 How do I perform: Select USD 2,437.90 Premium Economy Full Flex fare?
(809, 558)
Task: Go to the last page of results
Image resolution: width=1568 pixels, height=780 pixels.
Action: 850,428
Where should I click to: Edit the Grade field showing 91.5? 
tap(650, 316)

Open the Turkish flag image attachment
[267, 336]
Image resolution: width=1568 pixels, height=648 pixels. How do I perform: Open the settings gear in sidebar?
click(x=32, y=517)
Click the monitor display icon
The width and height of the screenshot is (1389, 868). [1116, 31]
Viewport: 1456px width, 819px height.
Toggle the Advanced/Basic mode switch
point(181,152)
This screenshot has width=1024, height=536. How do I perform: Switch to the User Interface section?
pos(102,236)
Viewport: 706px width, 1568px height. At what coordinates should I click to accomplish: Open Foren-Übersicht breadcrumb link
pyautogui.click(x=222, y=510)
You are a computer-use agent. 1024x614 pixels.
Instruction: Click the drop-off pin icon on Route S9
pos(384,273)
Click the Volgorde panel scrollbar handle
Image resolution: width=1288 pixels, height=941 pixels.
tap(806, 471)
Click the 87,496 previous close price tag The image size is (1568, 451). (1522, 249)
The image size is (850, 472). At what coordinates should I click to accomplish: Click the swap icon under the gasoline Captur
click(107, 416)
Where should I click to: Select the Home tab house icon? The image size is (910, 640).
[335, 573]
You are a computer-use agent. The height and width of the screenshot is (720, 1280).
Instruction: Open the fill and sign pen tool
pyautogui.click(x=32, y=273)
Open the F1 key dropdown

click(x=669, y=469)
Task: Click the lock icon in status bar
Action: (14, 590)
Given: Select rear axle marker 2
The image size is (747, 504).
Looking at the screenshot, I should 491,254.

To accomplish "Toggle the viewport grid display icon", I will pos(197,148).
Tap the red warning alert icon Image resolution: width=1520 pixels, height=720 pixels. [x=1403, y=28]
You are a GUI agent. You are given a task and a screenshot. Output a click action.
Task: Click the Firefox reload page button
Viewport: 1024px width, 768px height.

□ □ □ □ □ □ □

Please return the entire listing, unchanged.

» THE COMPLETED TASK:
 How do I perform: Select USD 2,437.90 Premium Economy Full Flex fare?
(809, 558)
Task: Go to the last page of results
Image resolution: width=1568 pixels, height=780 pixels.
Action: 850,428
Where should I click to: Edit the Grade field showing 91.5? 
tap(650, 316)

Open the Turkish flag image attachment
[267, 336]
Image resolution: width=1568 pixels, height=648 pixels. How do I perform: Open the settings gear in sidebar?
click(x=32, y=517)
Click the monitor display icon
The width and height of the screenshot is (1389, 868). [1116, 31]
Viewport: 1456px width, 819px height.
Toggle the Advanced/Basic mode switch
point(181,152)
This screenshot has width=1024, height=536. How do I perform: Switch to the User Interface section?
pos(102,236)
Viewport: 706px width, 1568px height. At what coordinates should I click to accomplish: Open Foren-Übersicht breadcrumb link
pyautogui.click(x=222, y=510)
You are a computer-use agent. 1024x614 pixels.
Instruction: Click the drop-off pin icon on Route S9
pos(384,273)
Click the Volgorde panel scrollbar handle
Image resolution: width=1288 pixels, height=941 pixels.
tap(806, 471)
Click the 87,496 previous close price tag The image size is (1568, 451). (1522, 249)
The image size is (850, 472). At what coordinates should I click to accomplish: Click the swap icon under the gasoline Captur
click(107, 416)
Where should I click to: Select the Home tab house icon? The image size is (910, 640).
[335, 573]
You are a computer-use agent. The height and width of the screenshot is (720, 1280).
Instruction: Open the fill and sign pen tool
pyautogui.click(x=32, y=273)
Open the F1 key dropdown

click(x=669, y=469)
Task: Click the lock icon in status bar
Action: (14, 590)
Given: Select rear axle marker 2
The image size is (747, 504).
Looking at the screenshot, I should 491,254.

To accomplish "Toggle the viewport grid display icon", I will pos(197,148).
Tap the red warning alert icon Image resolution: width=1520 pixels, height=720 pixels. [x=1403, y=28]
You are a GUI agent. You are given a task and a screenshot. Output a click action.
Task: Click the Firefox reload page button
Viewport: 1024px width, 768px height.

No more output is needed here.